Take the entries below and print, exactly, the stretch from the line containing "Given: Select the Embedders" through the line containing "Given: Open the Trust Providers shield icon", both included.

Supplied entries START

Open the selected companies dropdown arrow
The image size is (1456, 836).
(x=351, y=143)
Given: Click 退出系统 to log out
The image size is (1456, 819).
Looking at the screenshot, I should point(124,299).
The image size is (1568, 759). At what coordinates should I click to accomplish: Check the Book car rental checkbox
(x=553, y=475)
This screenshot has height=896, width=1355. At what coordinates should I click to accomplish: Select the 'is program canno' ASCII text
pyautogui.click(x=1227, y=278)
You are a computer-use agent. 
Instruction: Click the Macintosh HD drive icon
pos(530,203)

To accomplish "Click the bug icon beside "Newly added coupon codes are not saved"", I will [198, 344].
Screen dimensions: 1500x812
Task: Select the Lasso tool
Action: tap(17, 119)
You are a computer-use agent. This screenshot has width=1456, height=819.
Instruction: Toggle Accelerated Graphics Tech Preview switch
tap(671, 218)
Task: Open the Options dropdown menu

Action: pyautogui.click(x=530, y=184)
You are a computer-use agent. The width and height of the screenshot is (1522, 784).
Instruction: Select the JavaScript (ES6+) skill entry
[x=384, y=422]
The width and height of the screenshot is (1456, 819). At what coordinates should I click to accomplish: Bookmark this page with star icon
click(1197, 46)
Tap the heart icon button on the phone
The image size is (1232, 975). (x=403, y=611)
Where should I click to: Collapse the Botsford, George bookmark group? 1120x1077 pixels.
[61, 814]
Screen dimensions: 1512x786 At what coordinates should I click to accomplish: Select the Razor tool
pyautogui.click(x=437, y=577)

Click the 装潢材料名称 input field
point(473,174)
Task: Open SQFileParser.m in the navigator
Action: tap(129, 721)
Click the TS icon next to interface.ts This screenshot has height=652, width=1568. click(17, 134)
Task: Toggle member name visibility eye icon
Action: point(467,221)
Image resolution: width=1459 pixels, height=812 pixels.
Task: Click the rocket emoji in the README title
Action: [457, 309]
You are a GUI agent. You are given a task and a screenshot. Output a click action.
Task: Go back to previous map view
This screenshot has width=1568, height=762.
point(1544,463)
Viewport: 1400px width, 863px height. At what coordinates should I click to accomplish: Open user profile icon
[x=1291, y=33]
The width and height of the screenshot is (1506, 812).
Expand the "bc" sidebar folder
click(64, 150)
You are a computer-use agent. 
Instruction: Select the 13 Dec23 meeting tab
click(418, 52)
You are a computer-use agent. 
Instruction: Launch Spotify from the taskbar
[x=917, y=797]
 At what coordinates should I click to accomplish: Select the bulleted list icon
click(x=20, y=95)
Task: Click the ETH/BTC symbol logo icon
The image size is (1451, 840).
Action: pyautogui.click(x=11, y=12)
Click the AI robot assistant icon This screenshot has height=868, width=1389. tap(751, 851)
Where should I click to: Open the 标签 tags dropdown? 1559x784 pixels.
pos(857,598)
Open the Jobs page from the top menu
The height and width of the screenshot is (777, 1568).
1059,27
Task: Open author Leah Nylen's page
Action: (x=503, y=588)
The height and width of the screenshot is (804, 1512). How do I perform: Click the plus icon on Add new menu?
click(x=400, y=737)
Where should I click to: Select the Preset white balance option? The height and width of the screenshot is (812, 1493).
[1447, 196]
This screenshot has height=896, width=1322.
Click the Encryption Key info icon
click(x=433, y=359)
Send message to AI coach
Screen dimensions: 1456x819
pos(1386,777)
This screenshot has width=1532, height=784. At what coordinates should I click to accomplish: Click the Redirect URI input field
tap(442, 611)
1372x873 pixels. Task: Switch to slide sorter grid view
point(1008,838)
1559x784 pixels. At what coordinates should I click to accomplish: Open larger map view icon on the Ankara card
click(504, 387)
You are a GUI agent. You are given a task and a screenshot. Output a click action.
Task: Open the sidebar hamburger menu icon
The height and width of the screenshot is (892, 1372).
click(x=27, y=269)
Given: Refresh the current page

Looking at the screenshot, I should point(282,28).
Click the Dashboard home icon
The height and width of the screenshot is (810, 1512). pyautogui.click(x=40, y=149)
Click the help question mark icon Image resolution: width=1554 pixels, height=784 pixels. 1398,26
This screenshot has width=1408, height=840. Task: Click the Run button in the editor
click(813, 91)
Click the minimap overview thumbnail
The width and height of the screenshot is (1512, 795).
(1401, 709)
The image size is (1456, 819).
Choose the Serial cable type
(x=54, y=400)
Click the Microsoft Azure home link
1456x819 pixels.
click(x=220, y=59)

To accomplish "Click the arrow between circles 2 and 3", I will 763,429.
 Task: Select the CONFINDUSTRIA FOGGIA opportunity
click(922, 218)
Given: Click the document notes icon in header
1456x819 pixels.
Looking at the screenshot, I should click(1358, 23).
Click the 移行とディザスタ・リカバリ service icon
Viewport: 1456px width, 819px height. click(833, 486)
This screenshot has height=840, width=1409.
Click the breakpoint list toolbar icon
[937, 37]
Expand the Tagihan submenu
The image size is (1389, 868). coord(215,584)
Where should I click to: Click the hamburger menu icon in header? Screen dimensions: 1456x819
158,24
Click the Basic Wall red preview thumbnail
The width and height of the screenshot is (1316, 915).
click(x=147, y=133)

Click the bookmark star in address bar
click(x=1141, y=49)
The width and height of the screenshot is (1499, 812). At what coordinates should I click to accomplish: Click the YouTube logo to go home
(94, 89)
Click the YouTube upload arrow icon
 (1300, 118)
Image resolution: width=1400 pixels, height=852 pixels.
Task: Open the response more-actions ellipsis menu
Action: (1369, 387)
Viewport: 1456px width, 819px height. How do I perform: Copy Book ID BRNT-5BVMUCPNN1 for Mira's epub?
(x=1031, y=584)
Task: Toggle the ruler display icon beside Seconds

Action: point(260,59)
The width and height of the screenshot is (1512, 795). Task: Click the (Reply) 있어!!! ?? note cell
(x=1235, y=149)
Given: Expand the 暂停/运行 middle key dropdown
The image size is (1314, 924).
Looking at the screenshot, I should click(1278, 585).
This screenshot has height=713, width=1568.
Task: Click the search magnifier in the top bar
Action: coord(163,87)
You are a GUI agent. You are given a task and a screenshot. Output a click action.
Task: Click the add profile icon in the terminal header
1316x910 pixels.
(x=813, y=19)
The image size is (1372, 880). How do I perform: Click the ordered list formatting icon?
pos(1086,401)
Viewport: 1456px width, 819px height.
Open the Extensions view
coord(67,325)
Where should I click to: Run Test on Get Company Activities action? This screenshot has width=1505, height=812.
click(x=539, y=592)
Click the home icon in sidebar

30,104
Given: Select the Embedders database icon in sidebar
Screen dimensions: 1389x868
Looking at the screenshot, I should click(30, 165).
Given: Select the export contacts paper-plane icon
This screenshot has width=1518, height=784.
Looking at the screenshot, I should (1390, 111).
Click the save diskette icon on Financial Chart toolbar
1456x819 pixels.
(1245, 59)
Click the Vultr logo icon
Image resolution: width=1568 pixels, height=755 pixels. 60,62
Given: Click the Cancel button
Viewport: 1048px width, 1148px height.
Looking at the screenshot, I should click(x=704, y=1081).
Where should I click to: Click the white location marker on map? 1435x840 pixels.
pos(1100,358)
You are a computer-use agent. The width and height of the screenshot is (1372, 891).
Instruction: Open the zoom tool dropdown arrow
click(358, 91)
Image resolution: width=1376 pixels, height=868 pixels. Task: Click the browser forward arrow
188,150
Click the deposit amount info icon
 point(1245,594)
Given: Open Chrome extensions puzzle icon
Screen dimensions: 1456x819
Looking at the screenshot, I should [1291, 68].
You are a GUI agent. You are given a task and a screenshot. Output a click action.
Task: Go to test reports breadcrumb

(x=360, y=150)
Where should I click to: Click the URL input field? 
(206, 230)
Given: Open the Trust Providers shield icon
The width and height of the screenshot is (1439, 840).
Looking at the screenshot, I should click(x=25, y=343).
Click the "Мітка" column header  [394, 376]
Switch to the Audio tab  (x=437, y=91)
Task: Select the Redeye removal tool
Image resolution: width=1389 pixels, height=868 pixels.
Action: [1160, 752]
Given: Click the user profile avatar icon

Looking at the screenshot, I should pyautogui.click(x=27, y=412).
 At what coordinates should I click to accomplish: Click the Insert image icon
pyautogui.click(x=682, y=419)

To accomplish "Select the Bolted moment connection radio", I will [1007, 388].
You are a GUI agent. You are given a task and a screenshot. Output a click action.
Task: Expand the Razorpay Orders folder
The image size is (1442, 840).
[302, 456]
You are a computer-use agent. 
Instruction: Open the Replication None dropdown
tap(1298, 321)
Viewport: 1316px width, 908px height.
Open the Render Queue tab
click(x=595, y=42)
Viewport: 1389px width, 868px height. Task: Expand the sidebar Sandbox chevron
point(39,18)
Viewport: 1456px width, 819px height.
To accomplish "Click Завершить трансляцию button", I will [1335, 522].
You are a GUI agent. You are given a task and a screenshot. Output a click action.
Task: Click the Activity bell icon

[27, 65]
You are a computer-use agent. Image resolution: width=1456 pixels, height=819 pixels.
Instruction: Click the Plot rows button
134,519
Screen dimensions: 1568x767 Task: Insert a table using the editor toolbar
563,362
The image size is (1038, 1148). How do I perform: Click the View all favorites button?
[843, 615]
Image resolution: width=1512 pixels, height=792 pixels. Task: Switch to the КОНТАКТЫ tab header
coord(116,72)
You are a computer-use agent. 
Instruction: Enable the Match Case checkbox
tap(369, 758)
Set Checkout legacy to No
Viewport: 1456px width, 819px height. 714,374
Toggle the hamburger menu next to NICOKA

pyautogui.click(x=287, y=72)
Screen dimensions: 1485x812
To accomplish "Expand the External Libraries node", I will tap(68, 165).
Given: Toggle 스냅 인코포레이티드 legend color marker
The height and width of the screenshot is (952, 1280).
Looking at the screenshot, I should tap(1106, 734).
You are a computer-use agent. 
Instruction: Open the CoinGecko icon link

Supplied entries END

**Response**
Given: Select the Embedders database icon in sidebar
Screen dimensions: 1389x868
Looking at the screenshot, I should click(30, 165).
Given: Select the export contacts paper-plane icon
This screenshot has width=1518, height=784.
Looking at the screenshot, I should (1390, 111).
Click the save diskette icon on Financial Chart toolbar
1456x819 pixels.
(1245, 59)
Click the Vultr logo icon
Image resolution: width=1568 pixels, height=755 pixels. 60,62
Given: Click the Cancel button
Viewport: 1048px width, 1148px height.
Looking at the screenshot, I should click(x=704, y=1081).
Where should I click to: Click the white location marker on map? 1435x840 pixels.
pos(1100,358)
You are a computer-use agent. The width and height of the screenshot is (1372, 891).
Instruction: Open the zoom tool dropdown arrow
click(358, 91)
Image resolution: width=1376 pixels, height=868 pixels. Task: Click the browser forward arrow
188,150
Click the deposit amount info icon
 point(1245,594)
Given: Open Chrome extensions puzzle icon
Screen dimensions: 1456x819
Looking at the screenshot, I should [1291, 68].
You are a GUI agent. You are given a task and a screenshot. Output a click action.
Task: Go to test reports breadcrumb

(x=360, y=150)
Where should I click to: Click the URL input field? 
(206, 230)
Given: Open the Trust Providers shield icon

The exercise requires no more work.